FBI Director: Cyber Criminals Targeting Banks’ Third Parties

When asked about threats specifically targeting banks, Federal Bureau of Investigation Director Christopher Wray urged banks to be wary of “cyber criminals targeting the vulnerabilities in third-party services” as a way in to financial institution data, he said today at the ABA/ABA Financial Crimes Enforcement Conference. “The financial sector has the most robust cybersecurity of any industry,” he said, which is why cyber criminals try third party channels. Banks can also be affected by ransomware targeting third parties, a threat that Wray said “may be somewhat underestimated by a lot of people.”

FBI Director Christopher Wray speaks to the ABA/ABA Financial Crimes Enforcement Conference, Dec. 8, 2020.

Wray also urged banks’ financial crimes staff to deepen their partnership with the FBI and other law enforcement agencies, including building a working relationship with the FBI special agents working in their markets. “We now have private sector coordinators in every FBI field office. If you haven’t met that person in your city, you should make the connection,” he added. “Early notification to law enforcement can limit your losses and those of your customers. The FBI reviews every SAR we get.”

Meanwhile, as virtual currencies have become more mainstream—and have received growing support from banks and bank regulators—the FBI is seeing “predatory actors using virtual assets across all criminal platforms to launder illicit funds,” Wray said.

He added that “legitimate users of cryptocurrency markets and exchanges have now become tempting targets for both criminal and nation-state actors.” Stolen cryptocurrency assets can be attractive to criminals when enhanced by “cryptocurrency tumblers—that is, services that mix tracked and clean cryptocurrencies to hide transactions and hinder law enforcement’s ability to track open ledger currencies, like bitcoin.” Wray added that criminals are using virtual currencies to purchase botnets, launder illicit proceeds, evade sanctions and deepen anonymity.
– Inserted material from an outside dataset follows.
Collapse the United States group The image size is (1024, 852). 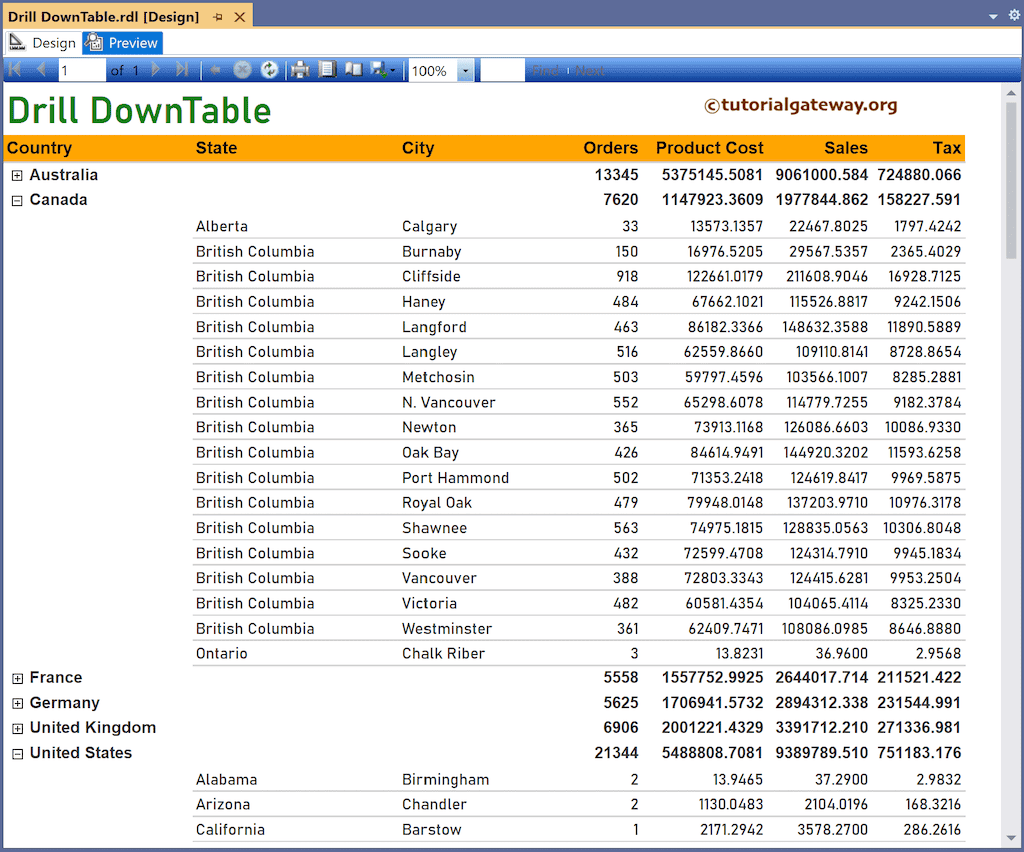tap(16, 753)
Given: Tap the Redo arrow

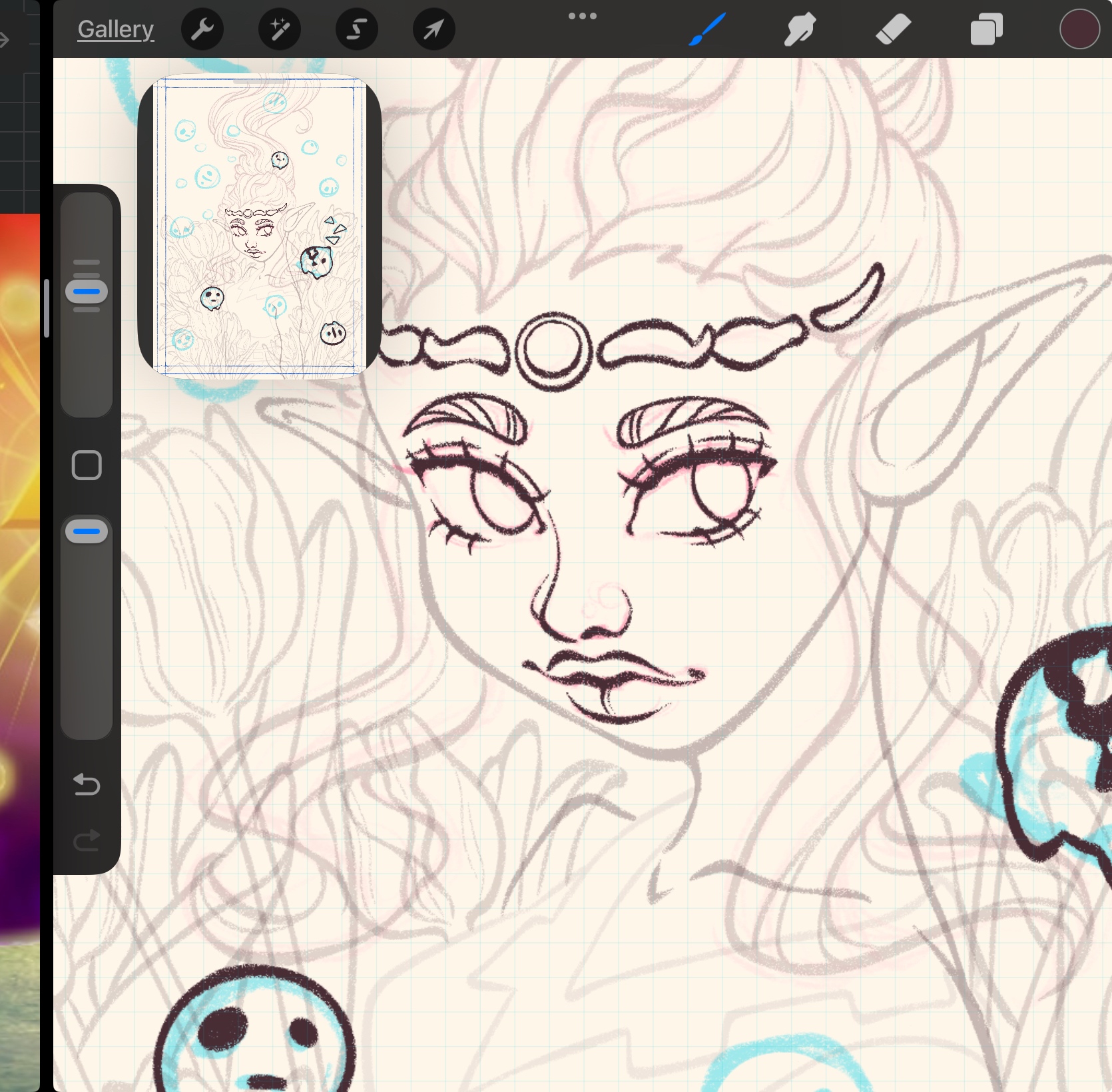Looking at the screenshot, I should click(x=87, y=840).
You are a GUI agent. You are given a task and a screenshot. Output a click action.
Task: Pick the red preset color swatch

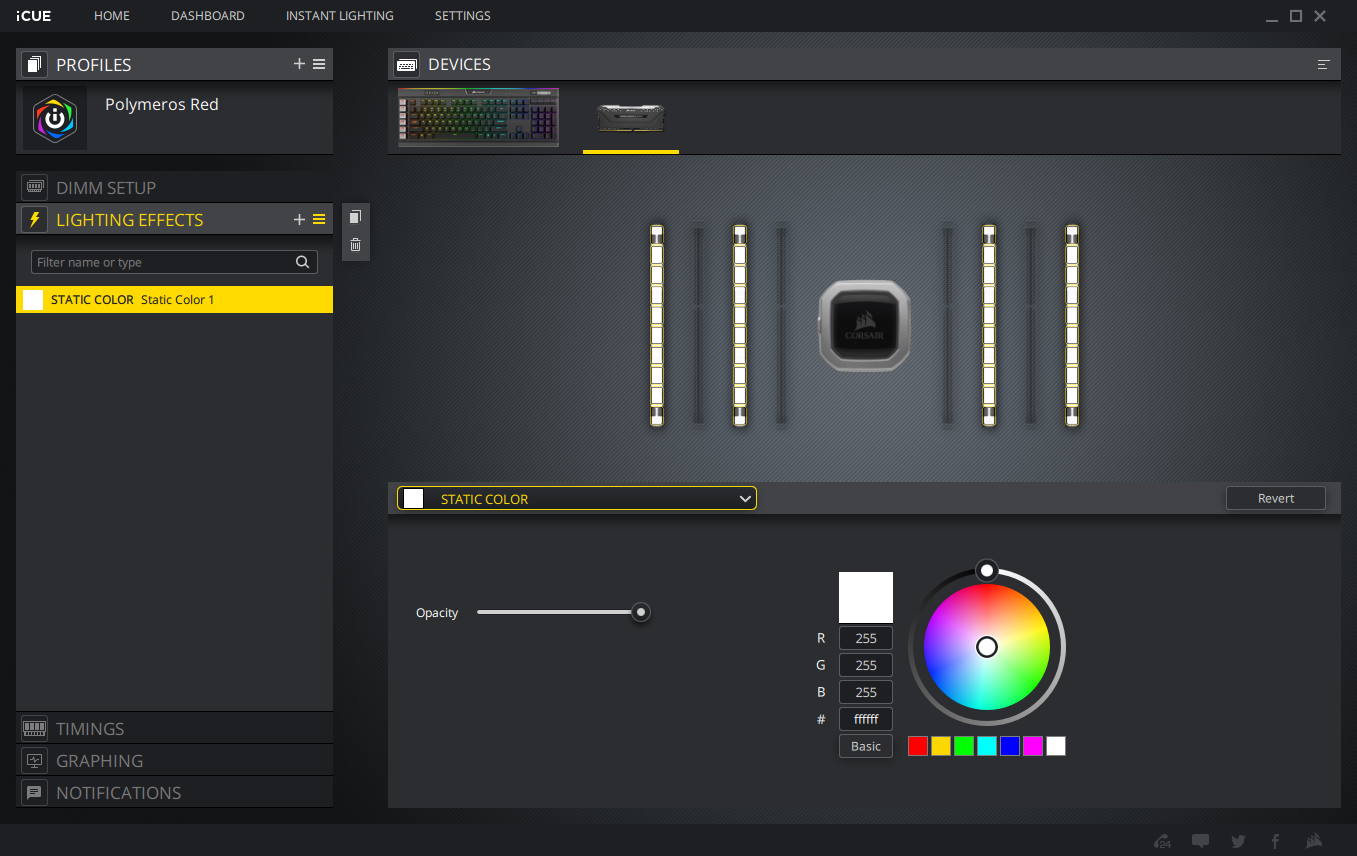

“This kind of thing used to be limited to sophisticated adversaries,” Wray said. “But now, even relatively unsophisticated actors are using virtual currencies to cloak their activities.” In his remarks, he also discussed other trending fraud schemes, including coronavirus-related frauds (with 26,000 complaints reported to the FBI thus far), money mule scams, “e-skimming” that targets online shoppers’ payment data (which he said has grown by 20% during the pandemic) and synthetic identity fraud.